What is required
Each line below containing the word "computer" needs to be shown.

[Collected data entries]
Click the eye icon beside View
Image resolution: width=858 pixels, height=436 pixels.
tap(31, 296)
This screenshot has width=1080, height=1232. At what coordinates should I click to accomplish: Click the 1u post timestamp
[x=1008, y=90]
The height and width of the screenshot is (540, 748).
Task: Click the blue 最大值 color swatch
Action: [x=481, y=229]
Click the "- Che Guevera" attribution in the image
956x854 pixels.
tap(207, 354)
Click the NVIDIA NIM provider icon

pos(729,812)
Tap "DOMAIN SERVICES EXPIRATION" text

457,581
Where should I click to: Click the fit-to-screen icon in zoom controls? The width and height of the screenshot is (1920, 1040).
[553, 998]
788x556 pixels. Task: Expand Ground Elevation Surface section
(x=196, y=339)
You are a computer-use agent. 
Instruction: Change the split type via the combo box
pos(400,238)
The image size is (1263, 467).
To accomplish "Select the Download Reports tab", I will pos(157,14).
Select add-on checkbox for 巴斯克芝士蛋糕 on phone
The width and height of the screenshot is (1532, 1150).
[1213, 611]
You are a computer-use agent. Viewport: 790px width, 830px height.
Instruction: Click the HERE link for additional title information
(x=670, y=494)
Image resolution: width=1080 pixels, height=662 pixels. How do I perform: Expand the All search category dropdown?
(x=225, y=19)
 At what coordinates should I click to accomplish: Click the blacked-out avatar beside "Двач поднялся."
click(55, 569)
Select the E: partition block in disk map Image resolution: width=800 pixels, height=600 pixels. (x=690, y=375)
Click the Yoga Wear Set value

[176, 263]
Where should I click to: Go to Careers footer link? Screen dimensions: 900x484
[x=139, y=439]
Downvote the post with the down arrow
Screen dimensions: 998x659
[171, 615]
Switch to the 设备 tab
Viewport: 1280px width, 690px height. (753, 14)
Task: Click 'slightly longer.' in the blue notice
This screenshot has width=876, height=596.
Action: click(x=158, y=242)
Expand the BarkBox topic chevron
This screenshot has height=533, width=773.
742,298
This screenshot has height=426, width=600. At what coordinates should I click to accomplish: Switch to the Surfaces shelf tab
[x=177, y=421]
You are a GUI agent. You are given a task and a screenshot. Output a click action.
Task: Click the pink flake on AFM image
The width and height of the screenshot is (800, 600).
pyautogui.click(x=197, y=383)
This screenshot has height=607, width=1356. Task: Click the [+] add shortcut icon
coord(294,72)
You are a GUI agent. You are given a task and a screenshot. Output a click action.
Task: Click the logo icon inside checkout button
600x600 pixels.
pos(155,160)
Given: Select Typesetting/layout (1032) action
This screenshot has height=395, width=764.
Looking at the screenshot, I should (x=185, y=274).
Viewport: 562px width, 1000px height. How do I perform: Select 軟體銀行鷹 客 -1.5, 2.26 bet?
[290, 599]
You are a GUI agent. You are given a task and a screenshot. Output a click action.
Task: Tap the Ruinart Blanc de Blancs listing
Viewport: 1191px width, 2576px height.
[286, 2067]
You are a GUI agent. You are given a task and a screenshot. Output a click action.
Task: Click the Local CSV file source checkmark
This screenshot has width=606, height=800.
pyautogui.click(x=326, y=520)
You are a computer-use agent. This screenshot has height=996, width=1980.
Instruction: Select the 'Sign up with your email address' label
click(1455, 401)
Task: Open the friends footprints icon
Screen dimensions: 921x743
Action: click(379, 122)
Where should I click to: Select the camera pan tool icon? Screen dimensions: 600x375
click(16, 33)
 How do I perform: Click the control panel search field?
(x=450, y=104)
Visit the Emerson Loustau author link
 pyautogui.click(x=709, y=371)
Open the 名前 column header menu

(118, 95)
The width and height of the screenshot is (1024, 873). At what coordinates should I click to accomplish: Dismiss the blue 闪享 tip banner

Solution to the exercise
You are a computer-use agent. 
You are a computer-use agent. Viewport: 790px width, 830px height.
You are a computer-use agent. This screenshot has height=996, width=1980.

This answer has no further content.